Similarly, the labour policy fails to provide job security to the employees and is bound to encourage the rising trend of hiring workers on a contract basis and, consequently, denying them the benefits of a permanent job. In short, the labour policy will give the employer the benefit of rising unemployment in the country. It will give him a licence to hire labour force on cheaper rates and, of course, the right to fire his employees whenever he feels doing so. It is too obvious that this policy will neither help maintain industrial peace nor will it increase industrial production. Similarly, it will not help to alleviate poverty, a global agenda of today’s world, rather it will increase poverty to a horrendous level. In this sense, this is a policy for the employer and not for the employee.
“Sindh is happy over the wastage of Indus water by way of its discharge into the sea whereas it opposes the Kalabagh dam.” While passing these remarks, Sindhu writes, Interior Minister Moeenuddin Haider has ignored barrenness of fertile land below Kotri and destruction of eco-system of the coastal area of the province due to the scarcity of water downstream Kotri. It is a universally established fact that the river water discharged into the sea is not wastage of this precious commodity, rather it is very necessary to maintain the natural eco-system. In the absence of it, mangroves perish, which on the one hand act as a nursery for fish breeding and, on the other, prevent sea intrusion into the mainland. Anybody can witness this phenomenon along the coastline of Thatta and Badin districts, where it has led to the rise of poverty among the communities of fisherfolk, growers and livestock breeders.

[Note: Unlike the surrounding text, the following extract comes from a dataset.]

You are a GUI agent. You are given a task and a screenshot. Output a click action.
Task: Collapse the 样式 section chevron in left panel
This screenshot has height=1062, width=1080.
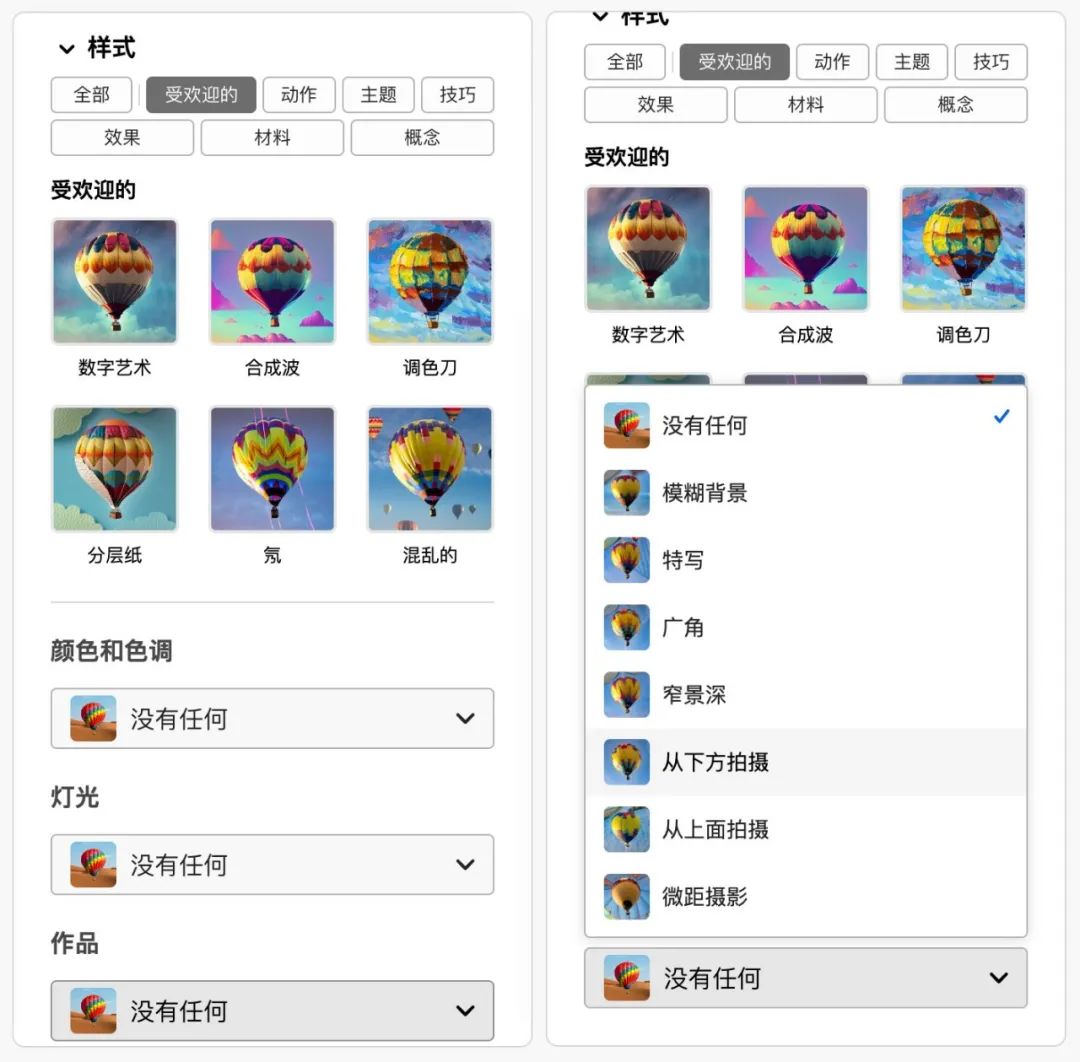[x=67, y=49]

Tameer-i-Sindh says that the newly-promulgated Freedom of Information Ordinance 2002 has imposed a restriction on acquiring information about many things, including defence matters, bank accounts and proceedings of the government departments. Freedom of expression is integrally related with freedom of information as the former is incomplete and useless without the latter. The citizens of any civilized country will loath to withdraw from any of these freedoms. Both the freedoms should also be provided to the people of Pakistan.